Normally I agree with the phrase “If at first you don’t succeed, try try again.” It’s the only way I got into college, found a girlfriend, became a baseball broadcaster or in later life found a job when thrown out of work.
But sometimes, you just have to say “Enough is enough.” I think of Joe Louis against Rocky Marciano, and 3 decades later the last two sad fights of Muhammad Ali. Johan Santana is going to try yet again to return to the bigs. To do so he is pitching in the Venezuelan winter league.
Santana was_ a great lefty pitcher with a 139-78 record and a no-hitter before the second catastrophic injury to his left shoulder. IT is my guess that Twins’ fans who believe in “Minnesota Nice” remember him fondly. He was in their fold from 2000-2007 during which time he took home 2 Cy Young awards.

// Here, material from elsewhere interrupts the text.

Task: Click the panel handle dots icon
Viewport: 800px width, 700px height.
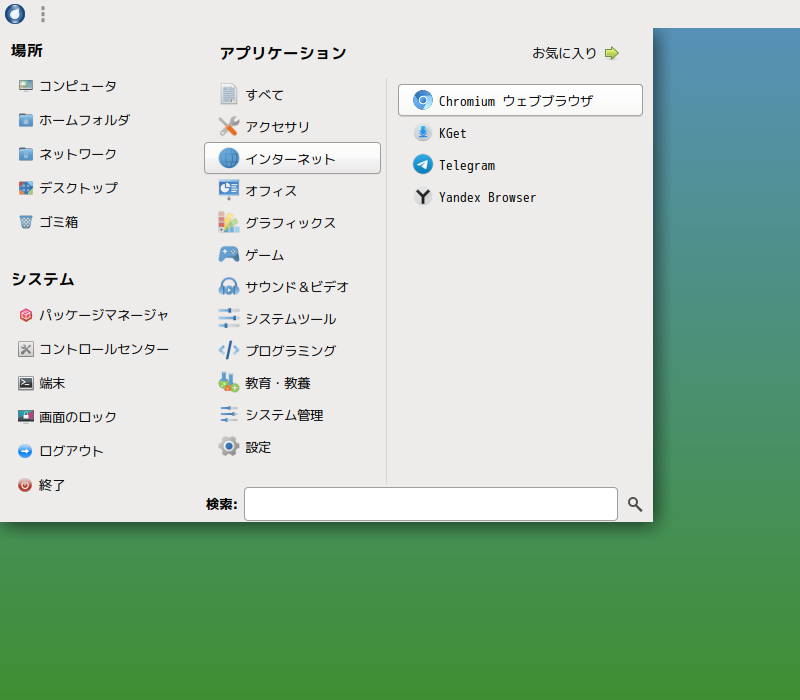Action: [43, 14]
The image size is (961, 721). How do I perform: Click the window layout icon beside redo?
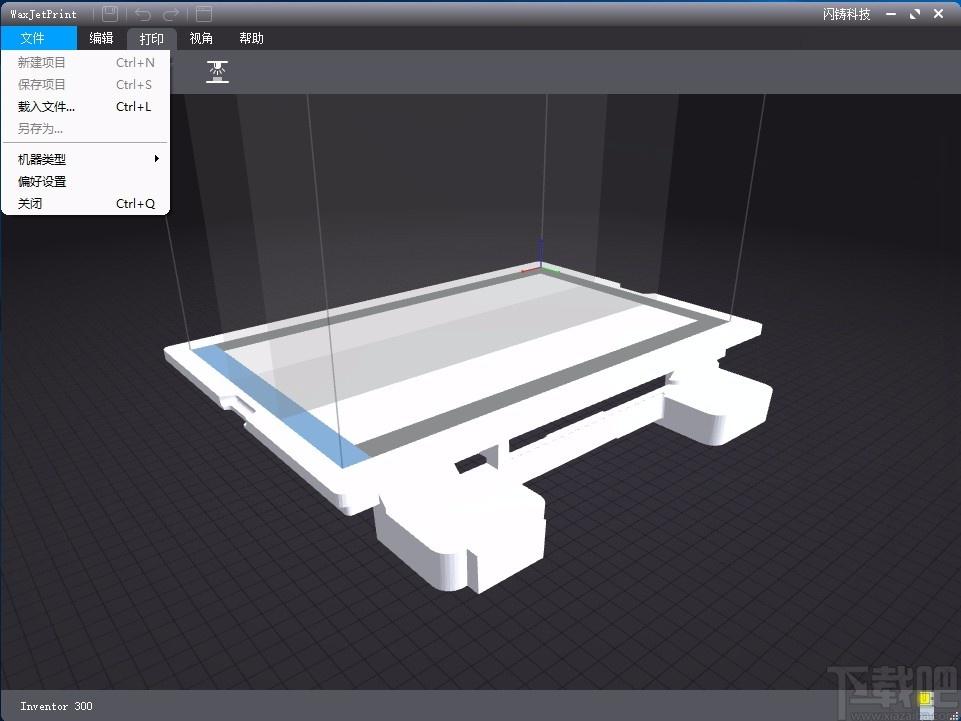203,13
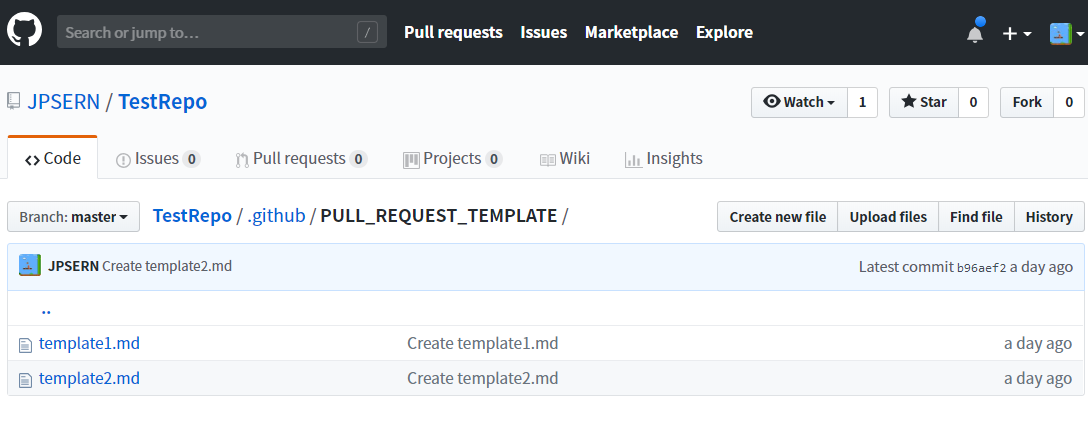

The Twins traded him for Phillip Humber among others, who would throw a perfect game in 2012, the year of Santana’s nono.
Although he was a 2009 All-Star, Mets’ fans who are always a different breed see the Venezuelan lefty as a dud, considering he didn’t throw a pitch with intent in 2011 and was on a comeback when he was injured yet again the following year. They seem not to care he broke Jon Matlack’s record for K’s by a lefty in a season.

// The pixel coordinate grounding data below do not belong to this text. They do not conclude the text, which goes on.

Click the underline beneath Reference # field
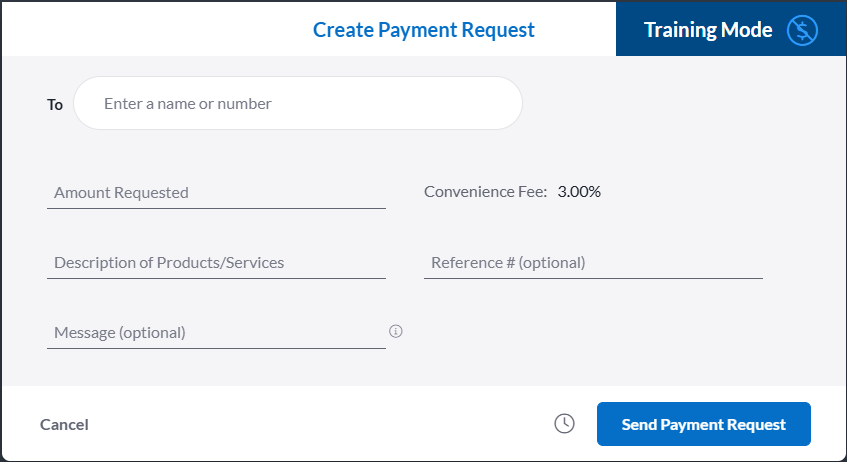Image resolution: width=847 pixels, height=462 pixels. tap(593, 278)
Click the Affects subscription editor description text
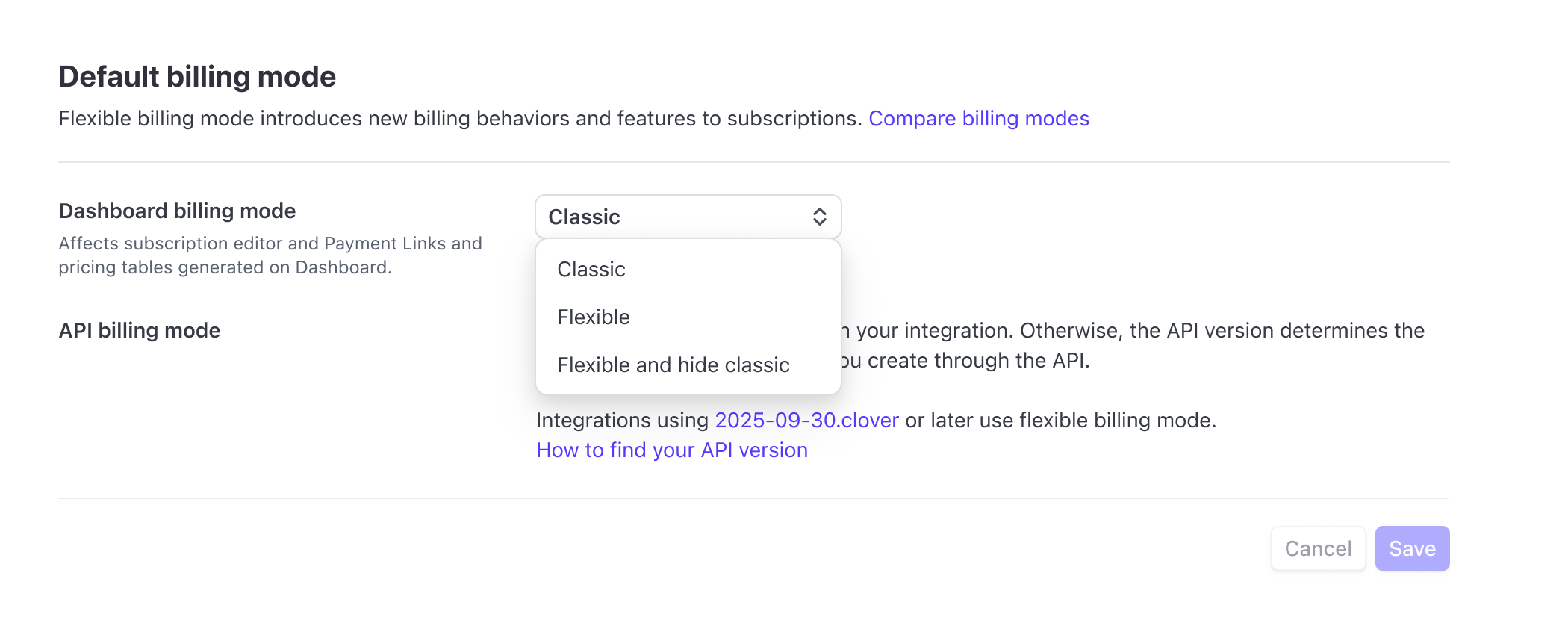The width and height of the screenshot is (1568, 623). point(270,244)
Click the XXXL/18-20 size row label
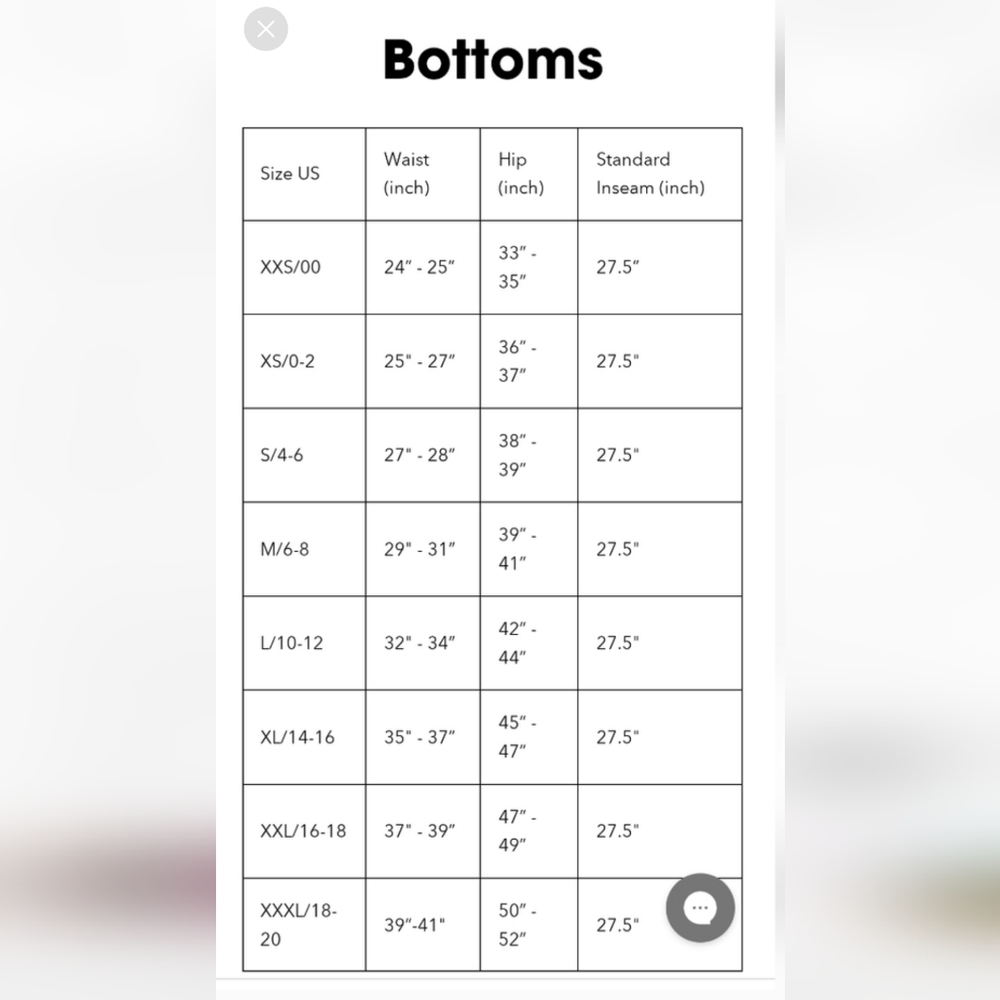Screen dimensions: 1000x1000 tap(298, 925)
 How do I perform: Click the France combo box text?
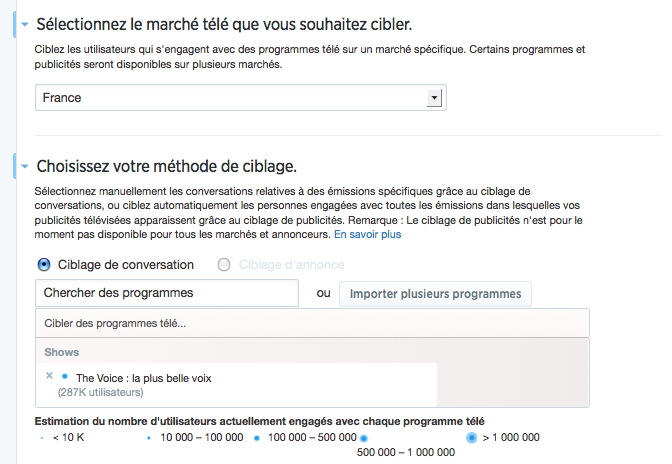click(x=62, y=98)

Santana has tried to come back in 2014 and 2015, and failed. His shoulder hasn’t been right since spring training 2013 when he was with the Mets. That’s when he tore the shoulder capsule for the second time. In June 2014 while trying a comeback with the Orioles, he tore his achilles tendon. End of comeback. next March 13, during spring training he will turn 38. In spite of his record, his sad frailty will keep him out of Cooperstown, so why bother unless he can learn a knuckleball and add a decade to his career by trickery and deception. One nice human interest touch: a relative of mine happened to get two parakeets on June 1, 2012 the night Santana pitched his no-no, the only one the Mets have had in their favor. My relative, a major Mets’ fan named his birds Johan and Santana in honor of the lefty.

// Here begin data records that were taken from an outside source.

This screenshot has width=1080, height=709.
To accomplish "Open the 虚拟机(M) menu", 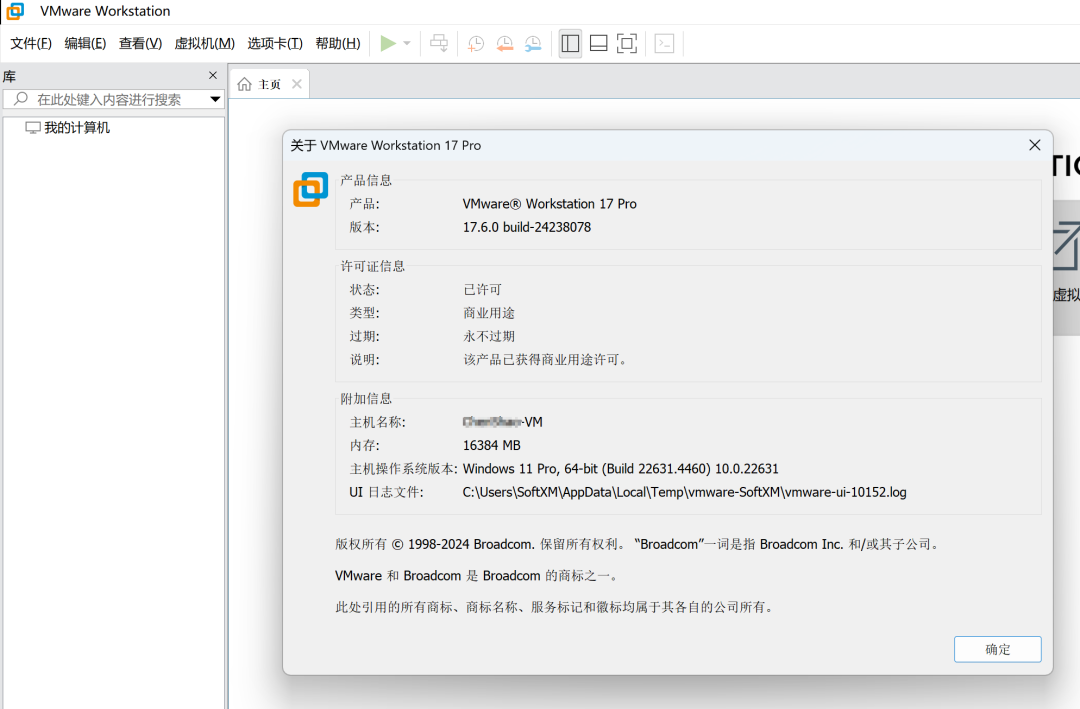I will click(x=204, y=43).
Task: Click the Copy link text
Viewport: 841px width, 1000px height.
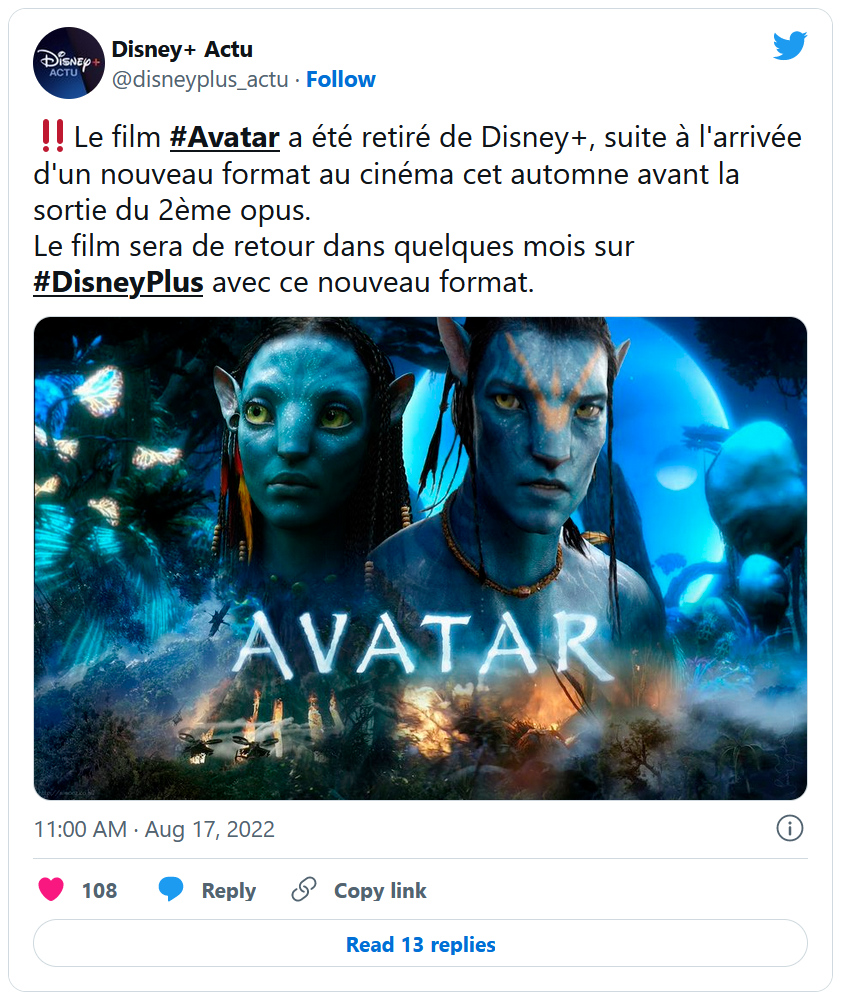Action: (380, 890)
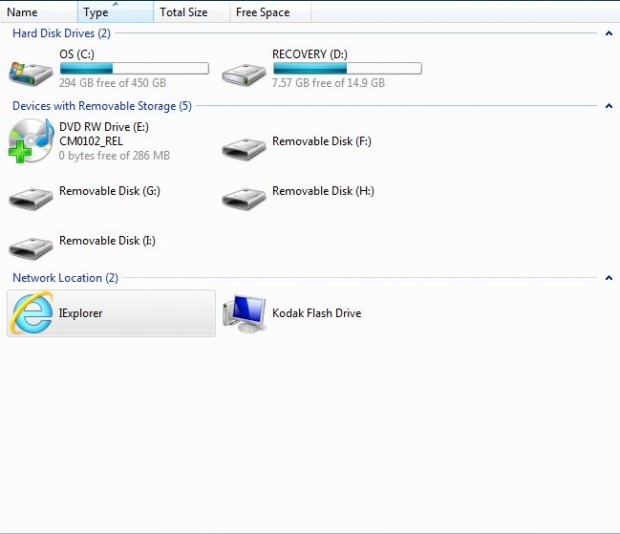Viewport: 620px width, 534px height.
Task: Select Removable Disk (G:) icon
Action: coord(30,197)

The most recent Hall of Famer, Ken Griffey JR. is 47 today. He and his dad hailed from the home town of Hall of Famer Stan Musial, which is Donora, PA. The Mariners took Junior with the first pick in the country in 1987. They were so hopeless that he was a major league starter 22 months later. In almost 22 years he hit .284 with nearly 2800 hits. His 630 home runs are devalued because, though never directly tainted by steroids he hit the home runs during the steroid era. Add to that the fact that he played in the KingDome and then Great American Ball Park, two notorious hitters’ parks. He hit almost 400 home runs before his 2000 trade to the Reds and 230 in the next decade. However you slice it, he was an All-Star 13 times with 10 gold gloves and a league MVP award in 1997. Considering interleague play and a number of new ball parks built during his career, JR. has hit home runs in 44 different major-league parks. No other player can make that statement. He amazed the world getting 99.32% of the votes for the Hall of Fame. This broke Tom Seaver’s record of 98.84%. Until the new class are announced in January, Griffey is the most recent inductee.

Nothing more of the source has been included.